Task data
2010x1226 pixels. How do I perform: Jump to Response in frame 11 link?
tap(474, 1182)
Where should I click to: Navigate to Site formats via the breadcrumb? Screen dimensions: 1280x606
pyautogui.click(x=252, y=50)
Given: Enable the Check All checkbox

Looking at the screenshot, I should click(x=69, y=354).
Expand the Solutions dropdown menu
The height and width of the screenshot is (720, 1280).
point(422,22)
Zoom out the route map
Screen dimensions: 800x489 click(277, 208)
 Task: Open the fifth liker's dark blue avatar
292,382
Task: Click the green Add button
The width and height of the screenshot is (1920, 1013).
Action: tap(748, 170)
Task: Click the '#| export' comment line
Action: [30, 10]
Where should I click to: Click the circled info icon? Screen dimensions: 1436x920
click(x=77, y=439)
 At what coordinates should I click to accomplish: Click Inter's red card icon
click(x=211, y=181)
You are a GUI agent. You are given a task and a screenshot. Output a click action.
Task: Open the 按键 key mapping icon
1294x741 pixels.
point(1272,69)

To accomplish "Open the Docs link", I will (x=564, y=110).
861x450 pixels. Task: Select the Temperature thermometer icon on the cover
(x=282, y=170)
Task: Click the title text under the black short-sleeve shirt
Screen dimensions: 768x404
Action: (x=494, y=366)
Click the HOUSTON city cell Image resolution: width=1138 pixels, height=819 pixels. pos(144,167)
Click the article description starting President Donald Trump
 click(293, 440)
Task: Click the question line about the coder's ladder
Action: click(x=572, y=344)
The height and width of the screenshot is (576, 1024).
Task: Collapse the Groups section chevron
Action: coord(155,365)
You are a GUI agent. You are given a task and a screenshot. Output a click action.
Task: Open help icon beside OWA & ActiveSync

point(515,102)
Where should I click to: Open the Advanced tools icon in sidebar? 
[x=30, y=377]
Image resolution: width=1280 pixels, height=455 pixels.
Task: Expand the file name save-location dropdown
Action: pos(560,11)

Exercise prompt
Word for word, restate the line that contains "Where should I click to: Click" and each line after it, up to and including the last line of the listing; include nothing else.

Exercise solution
Where should I click to: Click the circled info icon? Screen dimensions: 1436x920
click(x=77, y=439)
 At what coordinates should I click to accomplish: Click Inter's red card icon
click(x=211, y=181)
You are a GUI agent. You are given a task and a screenshot. Output a click action.
Task: Open the 按键 key mapping icon
1294x741 pixels.
point(1272,69)

To accomplish "Open the Docs link", I will (x=564, y=110).
861x450 pixels. Task: Select the Temperature thermometer icon on the cover
(x=282, y=170)
Task: Click the title text under the black short-sleeve shirt
Screen dimensions: 768x404
Action: (x=494, y=366)
Click the HOUSTON city cell Image resolution: width=1138 pixels, height=819 pixels. pos(144,167)
Click the article description starting President Donald Trump
 click(293, 440)
Task: Click the question line about the coder's ladder
Action: click(x=572, y=344)
The height and width of the screenshot is (576, 1024).
Task: Collapse the Groups section chevron
Action: coord(155,365)
You are a GUI agent. You are given a task and a screenshot. Output a click action.
Task: Open help icon beside OWA & ActiveSync

point(515,102)
Where should I click to: Open the Advanced tools icon in sidebar? 
[x=30, y=377]
Image resolution: width=1280 pixels, height=455 pixels.
Task: Expand the file name save-location dropdown
Action: pos(560,11)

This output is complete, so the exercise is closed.